Beyond this, what else has weeks 5 and 6 of Armageddon brought us?
- The figures started to sort of come down, accompanied by discussion amongst the experts and wide eyed news readers abut relaxing the lock down. The main focus of this relaxation is, of course, schools. Most teachers would have been horrified to read plans for schools to go back as early as May 11th, on the basis that statistically, kids are pretty poor at passing the virus on and that teachers, a lazy bunch at the best of times, are just sitting around at home doing the garden in anticipation of a scorching summer drinking G&T with the occasional bit of light weeding thrown in. This would be a great theory but for one strangely overlooked fact. Schools generally, in order to function well, tend to have adults in them as well. But as the ghastly Spectator journo Alison Williams opined sagely in The Telegraph, its time for teachers to show a bit of bravery and open up classrooms again. “What we need, Blackadder, is a supremely futile gesture of self-sacrifice, in the grand tradition of gullible foot soldiers through History.”
Bollocks to that, as Winston Churchill once said.
Even just the mention of it, though, with the suggestion that we are past the peak and the whole thing is going to dribble away, has had a strange effect on me. When I went for my latest visit to the supermarket there was no queue at all and I began to think that even the most basic of social distancing and handwashing was a little bit OTT and for wusses. It’s easy to see how relaxation could easily lead to non-compliance and a huge tsunami of new infections down the line. This feeling is compounded by the latest reports of people drifting back to work and normality and a friends reports of Croydon being packed once again, with little attempt at social distancing. Now, everyone wears some form of mask or bandana and just carries on as normal. In the same way that cycle helmets turn people into less sensible cyclists, face masks do the same for people in the public domain.
- The Populist insanity in America has started to take centre stage with swivel eyed Libertarian crazies taking to the streets with banners and assault rifles (essential shopping in the US remember) swearing their inviolable right to do what the fuck they want in the name of Liberty. I predict, Nostradamus like, that there will be a mass shooting before all this is done. This is the latest in a series of events that make the dystopian world of The Handmaid’s Tale, less an enjoyable, thought provoking fantasy and more a foreseeable reality. The surprise is that there hasn’t been more resistance here from the far right Brexit crazies. The only consolation from the sight of them massing to demonstrate is that they will have infected each other. No, sorry, that’s a horrible thing to say. Lockdown is clearly getting to me. The job of socialists, liberals and other proper human beings is to protect the nasty red necks from themselves. Forgive them, they know not what they do.

-=-=-

» Exercise goal
In the lockdown post, what is the earliest date mentioned for schools to go back? The lines below the lockdown post aren't needed for anything here.

(Collected data entries)

-=-=-

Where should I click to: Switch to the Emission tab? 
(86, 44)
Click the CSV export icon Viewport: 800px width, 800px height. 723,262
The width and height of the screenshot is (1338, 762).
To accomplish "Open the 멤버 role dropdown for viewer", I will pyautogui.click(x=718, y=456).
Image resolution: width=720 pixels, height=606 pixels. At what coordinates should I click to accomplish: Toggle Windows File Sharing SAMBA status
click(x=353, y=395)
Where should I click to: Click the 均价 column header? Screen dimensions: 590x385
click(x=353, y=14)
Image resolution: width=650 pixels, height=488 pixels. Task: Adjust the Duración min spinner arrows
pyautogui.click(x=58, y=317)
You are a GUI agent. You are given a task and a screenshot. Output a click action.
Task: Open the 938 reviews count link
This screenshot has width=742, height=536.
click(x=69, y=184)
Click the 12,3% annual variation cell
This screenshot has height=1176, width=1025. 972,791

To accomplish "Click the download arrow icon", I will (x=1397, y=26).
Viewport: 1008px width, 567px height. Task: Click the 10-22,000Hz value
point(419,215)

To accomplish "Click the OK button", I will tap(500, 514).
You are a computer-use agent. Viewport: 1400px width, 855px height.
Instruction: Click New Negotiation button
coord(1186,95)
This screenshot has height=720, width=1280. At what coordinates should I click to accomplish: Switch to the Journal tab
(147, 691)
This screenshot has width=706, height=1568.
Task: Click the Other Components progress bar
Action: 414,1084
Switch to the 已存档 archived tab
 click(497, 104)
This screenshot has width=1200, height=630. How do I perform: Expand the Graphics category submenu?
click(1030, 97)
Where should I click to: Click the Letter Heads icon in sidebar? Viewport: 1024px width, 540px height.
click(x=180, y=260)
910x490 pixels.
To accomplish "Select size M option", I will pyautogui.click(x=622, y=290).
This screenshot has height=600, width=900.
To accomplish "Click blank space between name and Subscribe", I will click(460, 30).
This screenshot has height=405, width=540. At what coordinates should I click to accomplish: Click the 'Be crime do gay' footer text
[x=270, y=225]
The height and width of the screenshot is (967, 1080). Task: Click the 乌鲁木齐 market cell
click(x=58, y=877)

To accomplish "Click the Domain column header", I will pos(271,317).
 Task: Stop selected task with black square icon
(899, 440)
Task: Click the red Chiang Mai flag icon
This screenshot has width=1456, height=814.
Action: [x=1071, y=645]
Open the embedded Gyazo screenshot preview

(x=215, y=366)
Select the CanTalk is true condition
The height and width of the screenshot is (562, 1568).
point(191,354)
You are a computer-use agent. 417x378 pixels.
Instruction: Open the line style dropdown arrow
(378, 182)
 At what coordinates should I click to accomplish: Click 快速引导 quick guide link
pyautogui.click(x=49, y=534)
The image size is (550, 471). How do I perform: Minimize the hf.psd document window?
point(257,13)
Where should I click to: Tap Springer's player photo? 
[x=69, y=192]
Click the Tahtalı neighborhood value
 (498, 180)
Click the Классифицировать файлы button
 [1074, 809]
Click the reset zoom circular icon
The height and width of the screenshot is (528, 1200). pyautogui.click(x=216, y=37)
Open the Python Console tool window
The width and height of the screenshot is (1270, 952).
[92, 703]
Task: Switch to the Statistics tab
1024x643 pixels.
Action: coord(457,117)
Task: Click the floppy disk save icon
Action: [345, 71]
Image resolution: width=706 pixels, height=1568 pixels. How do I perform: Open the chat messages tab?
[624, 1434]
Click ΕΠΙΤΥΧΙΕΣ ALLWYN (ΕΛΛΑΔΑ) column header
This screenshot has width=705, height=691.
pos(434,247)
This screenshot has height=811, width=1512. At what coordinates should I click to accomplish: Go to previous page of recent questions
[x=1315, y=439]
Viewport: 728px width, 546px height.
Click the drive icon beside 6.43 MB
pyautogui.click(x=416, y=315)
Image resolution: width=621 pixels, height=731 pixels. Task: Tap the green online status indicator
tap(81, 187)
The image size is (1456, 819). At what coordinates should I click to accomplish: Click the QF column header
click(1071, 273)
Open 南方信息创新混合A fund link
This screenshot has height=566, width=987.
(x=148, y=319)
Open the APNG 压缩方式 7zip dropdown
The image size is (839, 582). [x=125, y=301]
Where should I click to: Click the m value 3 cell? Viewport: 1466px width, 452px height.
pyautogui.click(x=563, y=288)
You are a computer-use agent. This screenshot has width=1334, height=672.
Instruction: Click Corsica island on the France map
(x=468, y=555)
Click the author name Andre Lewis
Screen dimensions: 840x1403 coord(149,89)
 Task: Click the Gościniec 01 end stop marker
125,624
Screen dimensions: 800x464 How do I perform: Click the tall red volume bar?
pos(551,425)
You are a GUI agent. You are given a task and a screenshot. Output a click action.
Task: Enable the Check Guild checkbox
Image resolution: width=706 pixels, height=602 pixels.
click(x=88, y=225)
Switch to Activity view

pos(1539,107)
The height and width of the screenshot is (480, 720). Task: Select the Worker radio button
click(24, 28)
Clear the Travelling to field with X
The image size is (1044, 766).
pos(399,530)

-=-=-

» Written reply
May 11th